Sina Fani Sani is a composer and guitarist based in Germany. His interests include different aspects of scenic and performative approach to the artistic practice. In his works often using a theatrical concept, he creates different psychological states for the performers in order to treat them as independent characters, he specially studies the similarities and differences between language and music, dealing with different layers of spoken and sung texts. Also, the microtonality and the relationship between acoustic and electronic sound are other exploration fields in his music.
He studied classical guitar and composition with Golfam Khayam at the University of Arts in Tehran and from 2017 composition with Claus Kühnl and Annesley Black at the Dr. Hoch’s Konservatorium in Frankfurt am Main. Later, he earned his master’s degree in composition from the University of Music and Theater Hamburg in the class of Gordon Kampe.

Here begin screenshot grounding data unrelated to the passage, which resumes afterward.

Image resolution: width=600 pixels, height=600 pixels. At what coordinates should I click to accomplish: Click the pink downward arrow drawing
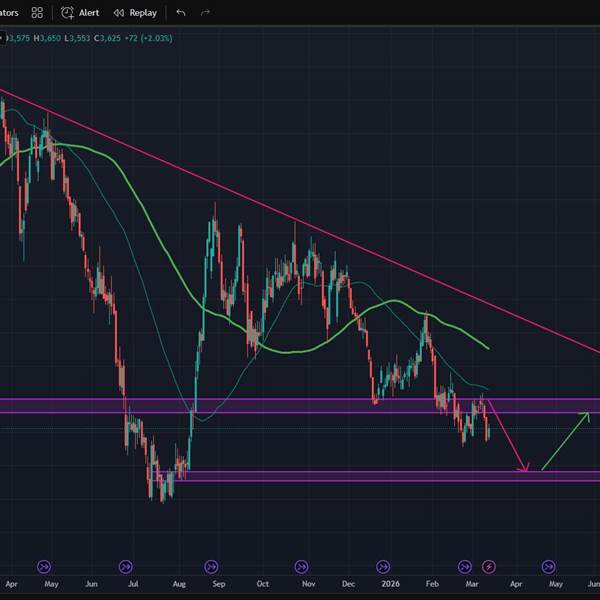coord(507,435)
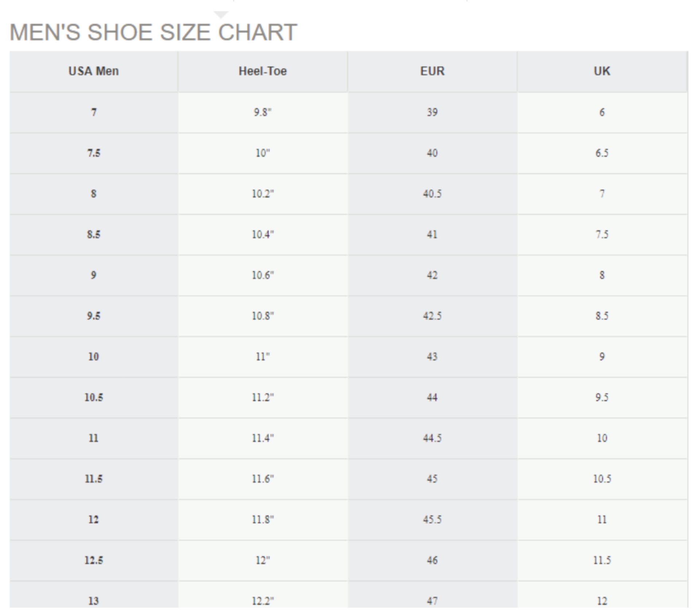Select USA Men size 13 cell
Image resolution: width=700 pixels, height=612 pixels.
point(94,600)
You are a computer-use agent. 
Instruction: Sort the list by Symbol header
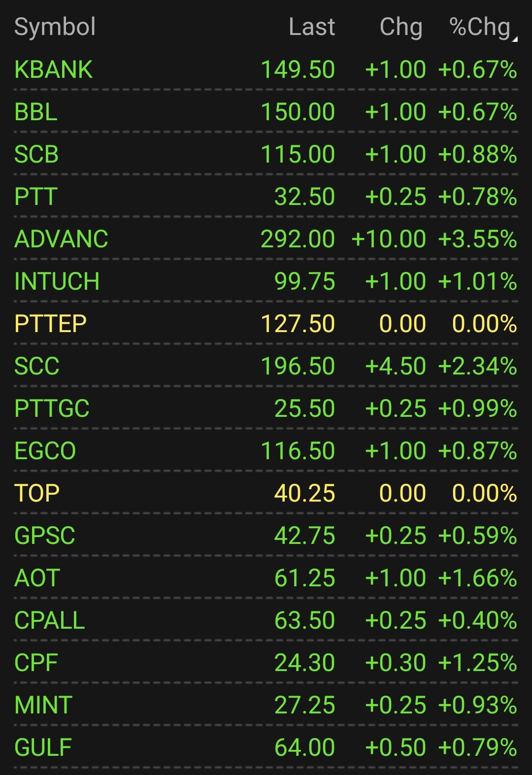click(x=55, y=27)
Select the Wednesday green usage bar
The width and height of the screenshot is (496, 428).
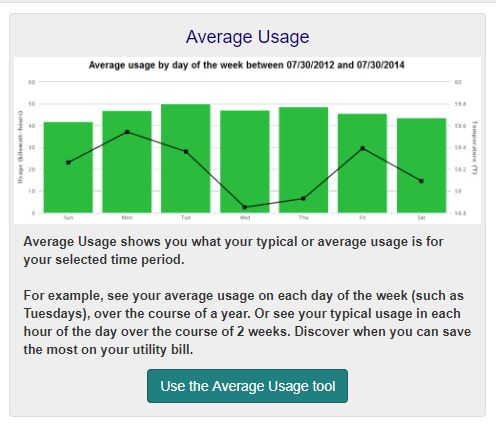[245, 162]
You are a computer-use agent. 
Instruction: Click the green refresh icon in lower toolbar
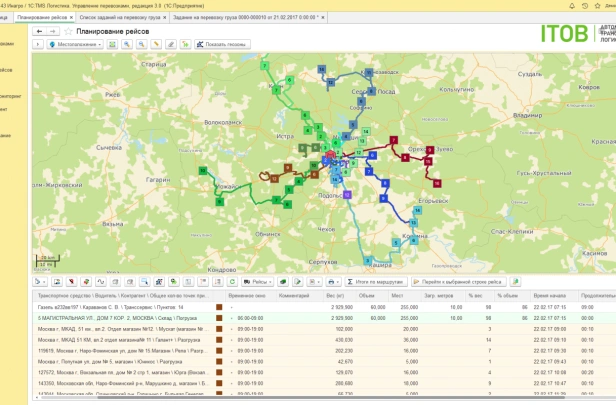click(232, 282)
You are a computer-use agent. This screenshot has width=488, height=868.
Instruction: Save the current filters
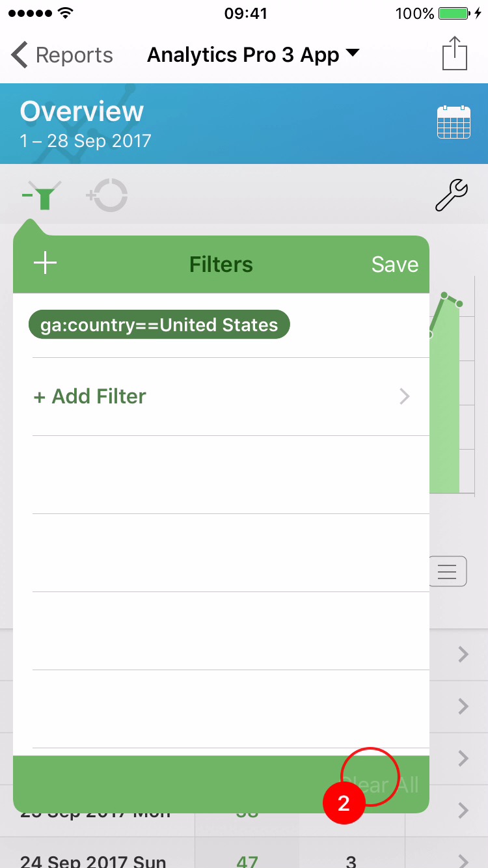[395, 264]
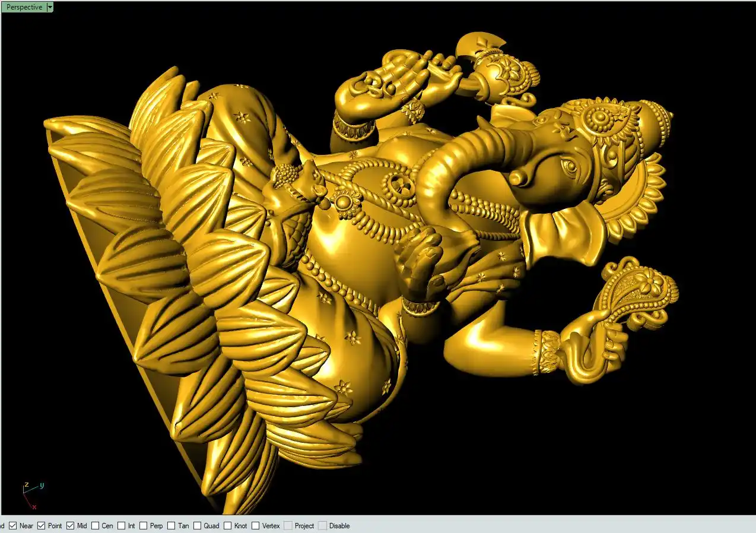756x533 pixels.
Task: Enable the Perp object snap
Action: pos(144,526)
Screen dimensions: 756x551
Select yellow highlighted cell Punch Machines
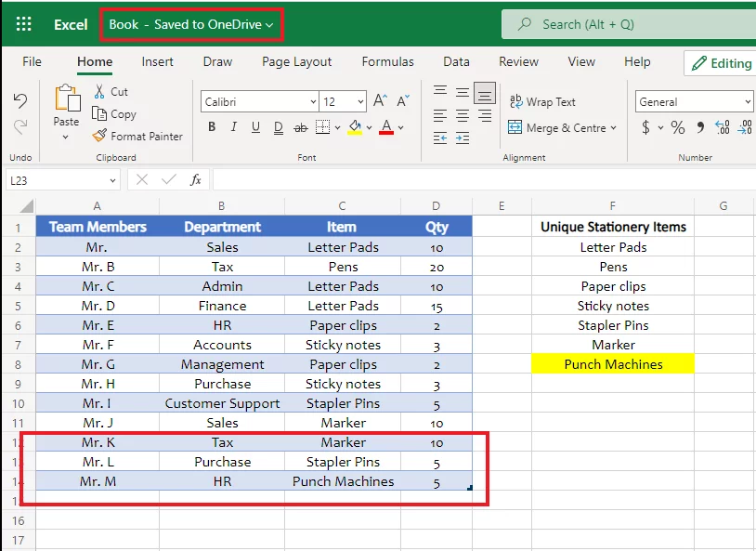point(612,364)
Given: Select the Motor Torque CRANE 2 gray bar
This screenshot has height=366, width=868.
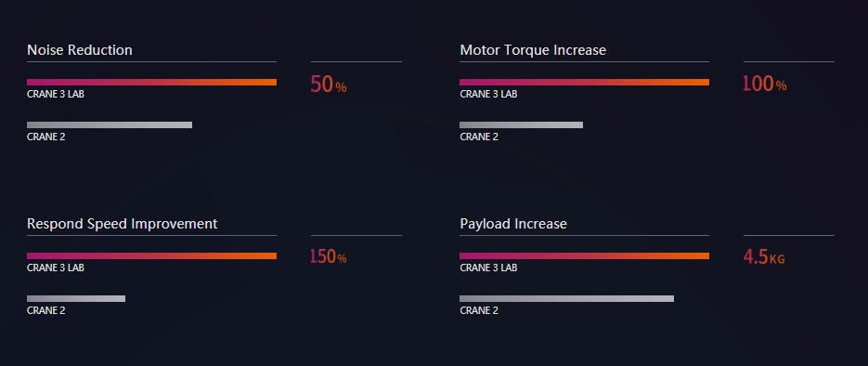Looking at the screenshot, I should coord(521,124).
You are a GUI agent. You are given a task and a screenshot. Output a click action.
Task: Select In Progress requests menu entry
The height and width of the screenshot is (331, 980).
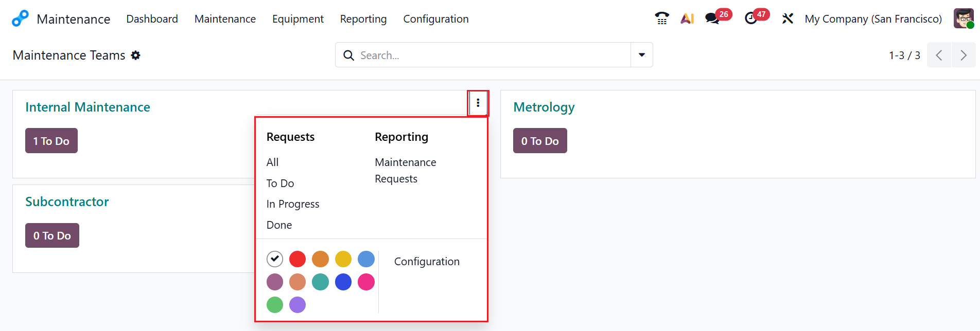(293, 204)
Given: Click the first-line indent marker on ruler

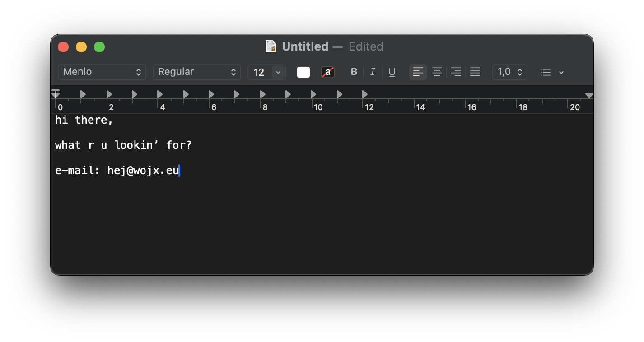Looking at the screenshot, I should [56, 92].
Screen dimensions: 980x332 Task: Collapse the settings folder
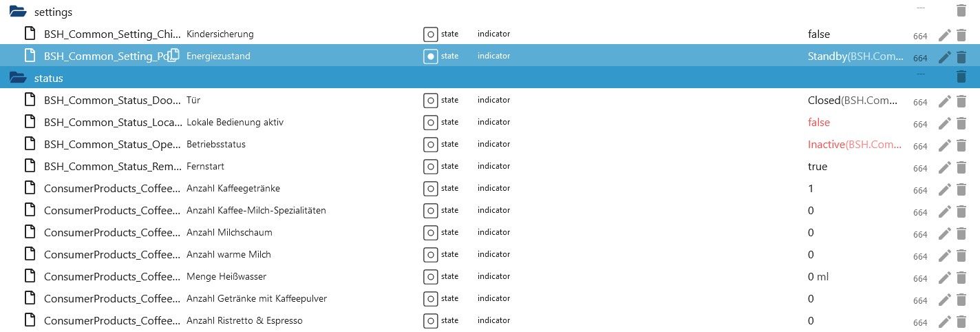(18, 12)
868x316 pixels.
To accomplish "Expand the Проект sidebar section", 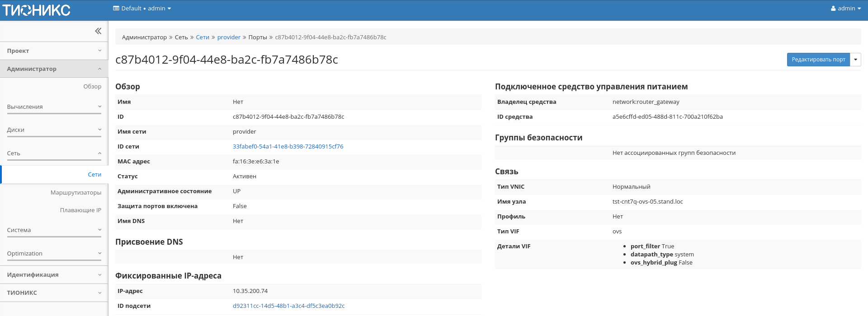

Sina has been recognized with numerous international prizes and scholarships. Notably, he was awarded the prize of the opera competition NEUE SZENEN VI by the Deutsche Oper Berlin and the Bach-Preis-Stipendium by the city of Hamburg in 2023. He has also received scholarships from the Deutscher Musikrat and the Deutsche Bank Stiftung, along with being a member of the “Akademie Musiktheater heute.” Recently, his new opera, D:/FACED, premiered at the Deutsche Oper in Berlin.
About the piece
A strange loop is a case of self-referential where the starting point object is affected or even damaged. A paradox can arise in this regard. Pulitzer Prize-winning cognitive scientist Douglas Hofstadter, in his book “I Am a Strange Loop” (2007), defines “I” as a product of consciousness through a strange loop:
“The most central and complex symbol in your brain or mine is the one we both call “I”. An “I” is a strange loop in a brain where symbolic and physical levels feed back into each other and flip causality upside down, with symbols seeming to have free will and to have gained the paradoxical ability to push particles around, rather than the reverse.”
This piece is the second in a series aimed at demonstrating the interaction between our thinking process and the physical movement of our bodies. It explores how the abstraction of self-referentiality in our thinking can create a disconnect from reality.